── Data under study

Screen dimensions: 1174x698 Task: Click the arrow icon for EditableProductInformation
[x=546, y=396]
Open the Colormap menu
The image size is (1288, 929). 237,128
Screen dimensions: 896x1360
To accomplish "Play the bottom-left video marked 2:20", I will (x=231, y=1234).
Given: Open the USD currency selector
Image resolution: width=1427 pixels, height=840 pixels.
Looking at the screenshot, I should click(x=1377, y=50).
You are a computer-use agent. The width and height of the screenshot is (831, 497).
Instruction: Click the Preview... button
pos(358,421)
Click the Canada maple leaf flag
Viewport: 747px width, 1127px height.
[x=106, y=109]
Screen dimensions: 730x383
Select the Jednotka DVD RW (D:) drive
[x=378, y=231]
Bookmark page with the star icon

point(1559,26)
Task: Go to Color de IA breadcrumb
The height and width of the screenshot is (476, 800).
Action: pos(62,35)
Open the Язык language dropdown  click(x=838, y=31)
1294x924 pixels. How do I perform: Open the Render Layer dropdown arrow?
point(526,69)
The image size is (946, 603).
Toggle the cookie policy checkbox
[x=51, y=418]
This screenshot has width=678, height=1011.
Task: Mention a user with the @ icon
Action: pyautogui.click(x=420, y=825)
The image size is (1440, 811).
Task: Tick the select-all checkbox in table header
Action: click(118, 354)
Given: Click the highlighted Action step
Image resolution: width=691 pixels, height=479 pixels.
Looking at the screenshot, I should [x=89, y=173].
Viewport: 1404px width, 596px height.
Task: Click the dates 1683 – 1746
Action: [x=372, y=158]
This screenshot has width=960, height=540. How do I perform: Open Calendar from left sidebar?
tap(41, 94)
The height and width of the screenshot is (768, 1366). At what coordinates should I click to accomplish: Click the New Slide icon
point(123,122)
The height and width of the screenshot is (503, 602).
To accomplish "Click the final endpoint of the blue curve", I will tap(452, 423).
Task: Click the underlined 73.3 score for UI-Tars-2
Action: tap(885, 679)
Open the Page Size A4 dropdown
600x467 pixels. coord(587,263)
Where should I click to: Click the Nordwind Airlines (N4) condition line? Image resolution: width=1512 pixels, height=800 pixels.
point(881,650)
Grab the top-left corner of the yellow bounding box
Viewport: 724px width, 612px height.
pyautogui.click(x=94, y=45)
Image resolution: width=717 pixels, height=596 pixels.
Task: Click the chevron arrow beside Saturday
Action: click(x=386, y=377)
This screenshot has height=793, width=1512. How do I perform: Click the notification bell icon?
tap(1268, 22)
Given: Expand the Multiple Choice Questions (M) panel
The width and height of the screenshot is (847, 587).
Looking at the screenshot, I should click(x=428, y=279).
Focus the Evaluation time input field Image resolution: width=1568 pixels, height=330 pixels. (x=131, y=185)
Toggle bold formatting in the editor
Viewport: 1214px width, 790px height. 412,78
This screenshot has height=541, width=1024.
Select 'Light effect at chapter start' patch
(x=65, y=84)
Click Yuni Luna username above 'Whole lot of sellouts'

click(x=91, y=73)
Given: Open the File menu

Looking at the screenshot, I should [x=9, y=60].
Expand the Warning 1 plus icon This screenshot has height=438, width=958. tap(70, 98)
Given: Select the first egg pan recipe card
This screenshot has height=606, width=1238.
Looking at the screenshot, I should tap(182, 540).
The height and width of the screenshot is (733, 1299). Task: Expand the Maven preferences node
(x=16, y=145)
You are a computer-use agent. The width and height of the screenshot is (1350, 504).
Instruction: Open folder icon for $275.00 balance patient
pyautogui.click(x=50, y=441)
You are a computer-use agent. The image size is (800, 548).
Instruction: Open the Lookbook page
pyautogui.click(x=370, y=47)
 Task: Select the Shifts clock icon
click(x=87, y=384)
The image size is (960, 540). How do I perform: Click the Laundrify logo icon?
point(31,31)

────

* _Exercise objective_: Reproduce exactly, and with no other material, the lines between those holding "The height and width of the screenshot is (768, 1366)." and "Given: Expand the", inclusive.

* _Response below_:
The height and width of the screenshot is (768, 1366). At what coordinates should I click to accomplish: Click the New Slide icon
point(123,122)
The height and width of the screenshot is (503, 602).
To accomplish "Click the final endpoint of the blue curve", I will tap(452, 423).
Task: Click the underlined 73.3 score for UI-Tars-2
Action: tap(885, 679)
Open the Page Size A4 dropdown
600x467 pixels. coord(587,263)
Where should I click to: Click the Nordwind Airlines (N4) condition line? Image resolution: width=1512 pixels, height=800 pixels.
point(881,650)
Grab the top-left corner of the yellow bounding box
Viewport: 724px width, 612px height.
pyautogui.click(x=94, y=45)
Image resolution: width=717 pixels, height=596 pixels.
Task: Click the chevron arrow beside Saturday
Action: click(x=386, y=377)
This screenshot has height=793, width=1512. How do I perform: Click the notification bell icon?
tap(1268, 22)
Given: Expand the Multiple Choice Questions (M) panel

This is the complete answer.